Ответ будем искать в теории, о которой говорилось в главе 10. Эволюция – это умелец-самоучка, импровизатор. Человек развил способности к абстрагированию (вроде морали и попирания ее устоев), невероятно сильной эмпатии, осознанному суждению о природе тех или иных черт личности – моральному отвращению, ощущению чьей-то боли, определению, насколько личность холодна или тепла. И все это появилось в поведении человека современного анатомического типа совсем недавно, по эволюционным меркам – мгновение ока назад. Попросту не хватило времени, чтобы для обслуживания этого нового поведения развились принципиально новые области мозга или новые нейронные связи. Вместо этого все мастерилось из подручных средств: «Так, что тут у нас? Ага, резкий негативный эмоциональный ответ на нарушения общепринятых поведенческих норм. Ладно… У кого-нибудь есть опыт в этой области? Точно, зона островка! Она занимается негативными сенсорными стимулами, собственно, она только этим и занимается; ну что же, расширим ее портфолио, пусть она еще и всякой моралью займется. Дайте-ка мне рожок для обуви и клейкую ленту».

Суть эволюции импровизирующей в отличие от эволюции изобретательной лучше всего описывается концепцией экзаптации, о которой речь шла в главе 10, напомню: признак, появившийся для работы какой-то одной функции, потом оказывается полезен и подстраивается (кооптируется) для выполнения другой. И вот уже перья налаживаются для полета, хотя прежде они служили только для теплозащиты, а зона островка помогает отправить нас на небеса, хотя прежде она служила для очищения желудка от токсинов. И это последнее – пример явления, получившего название «нейронный оборот», т. е. повторное использование нейронного субстрата{901}.

Нельзя сказать, что подобное перепрофилирование проходило просто, без сучка без задоринки, что в один прекрасный день нейроны, занятые обслуживанием рвотного ощущения, вдруг включились в президентский совет по биоэтике. И для меня чрезвычайно интересен тот факт, что нейроны фон Экономо – самые человеческие из человеческих нейронов, появившиеся последними и развивающиеся медленнее других, концентрируются в зоне островка и передней поясной коре. И что одна из нейродегенеративных болезней – лобно-височная деменция, при которой в конечном итоге разрушается весь неокортекс, – начинается именно с разрушения нейронов фон Экономо. Что-то в этих клетках имеется особенно важное (а вместе с тем дорогостоящее и уязвимое), но сделанное в порыве импровизации и кое-как.

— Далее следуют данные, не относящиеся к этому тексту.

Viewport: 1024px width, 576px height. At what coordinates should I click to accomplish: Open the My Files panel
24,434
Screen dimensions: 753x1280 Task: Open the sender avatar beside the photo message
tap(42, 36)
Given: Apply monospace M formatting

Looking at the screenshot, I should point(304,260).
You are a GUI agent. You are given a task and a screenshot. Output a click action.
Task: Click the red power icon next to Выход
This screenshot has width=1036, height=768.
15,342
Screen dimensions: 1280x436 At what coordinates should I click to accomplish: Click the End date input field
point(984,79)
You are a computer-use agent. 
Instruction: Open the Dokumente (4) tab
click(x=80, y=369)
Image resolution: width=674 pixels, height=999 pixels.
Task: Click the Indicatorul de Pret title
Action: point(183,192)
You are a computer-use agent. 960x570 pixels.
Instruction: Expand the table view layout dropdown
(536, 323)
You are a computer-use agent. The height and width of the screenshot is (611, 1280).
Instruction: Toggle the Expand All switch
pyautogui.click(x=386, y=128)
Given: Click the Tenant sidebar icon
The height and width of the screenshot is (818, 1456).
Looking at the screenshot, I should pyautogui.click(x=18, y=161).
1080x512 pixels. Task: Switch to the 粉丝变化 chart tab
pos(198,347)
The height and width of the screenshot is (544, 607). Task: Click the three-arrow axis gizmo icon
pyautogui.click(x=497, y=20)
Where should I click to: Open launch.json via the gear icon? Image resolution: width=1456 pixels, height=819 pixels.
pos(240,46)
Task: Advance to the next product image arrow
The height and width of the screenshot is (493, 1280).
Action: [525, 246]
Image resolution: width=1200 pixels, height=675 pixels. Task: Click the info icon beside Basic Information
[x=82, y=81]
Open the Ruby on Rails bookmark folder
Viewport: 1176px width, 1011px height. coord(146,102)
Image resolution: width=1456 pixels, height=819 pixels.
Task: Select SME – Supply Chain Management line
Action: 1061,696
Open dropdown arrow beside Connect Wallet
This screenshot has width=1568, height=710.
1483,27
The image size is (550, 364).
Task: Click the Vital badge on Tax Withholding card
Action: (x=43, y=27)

В этом смысле очень интригует, что у других видов мы можем видеть начало процесса: «А давайте попросим ППК и островок заняться этим новым делом». Как мы видели в главе 14, «заражение» эмоциями и протоэмпатия у грызунов имеют представительство в ППК. А полноценные нейроны фон Экономо присутствуют в зоне островка и ППК у человекообразных обезьян, слонов и китов – добро пожаловать в эволюционный клуб Менса[467]; у мартышек они тоже имеются, но недоразвиты. Трудно сказать, захочет ли, скажем, синий кит прополоскать свои ласты после совершения аморального поступка, но, видимо, пяток других видов уже делает в этом странном направлении первые шаги.

На темной стороне метафор

Наш мозг то и дело путает, где метафорическое, а где физическое. Давайте вспомним рассказ из главы 10 о том, как эволюция делает упор на родственный отбор. У нас перед глазами целый спектр способов для выявления родных и оценки степени родства: тут и генетически предопределенные феромоновые метки, тут и ранний импринтинг, когда еще в яйце птенец слышит материнскую песенку. А у приматов к этому подключаются и когнитивные компоненты (например, мы узнали, что павианы демонстрируют отеческое поведение в зависимости от вероятности биологического отцовства). А когда (эволюционное) дело доходит до человека, то тут когнитивные компоненты разворачиваются на полную мощь – родственные связи мы обдумываем, и это наш способ решить, родной перед нами человек, Свой или нет. И мы уже видели выше, что наше представление о близости можно сдвинуть от реального в сторону сближения или отдаления, мы способны творить псевдороды или псевдовиды. Есть немало способов увидеть Чужих настолько другими, что и за людей-то их можно не считать. Но пропагандистам и идеологам давным-давно известно, что тут нужно не только знать об инаковости Чужих, но и чувствовать их недочеловеками, а для этого есть один надежный путь – воздействие на зону островка. А как это понадежнее сделать, если не с помощью метафор?

Перейти на страницу:

Все книги серии Книжные проекты Дмитрия Зимина

Достаточно ли мы умны, чтобы судить об уме животных?
Достаточно ли мы умны, чтобы судить об уме животных?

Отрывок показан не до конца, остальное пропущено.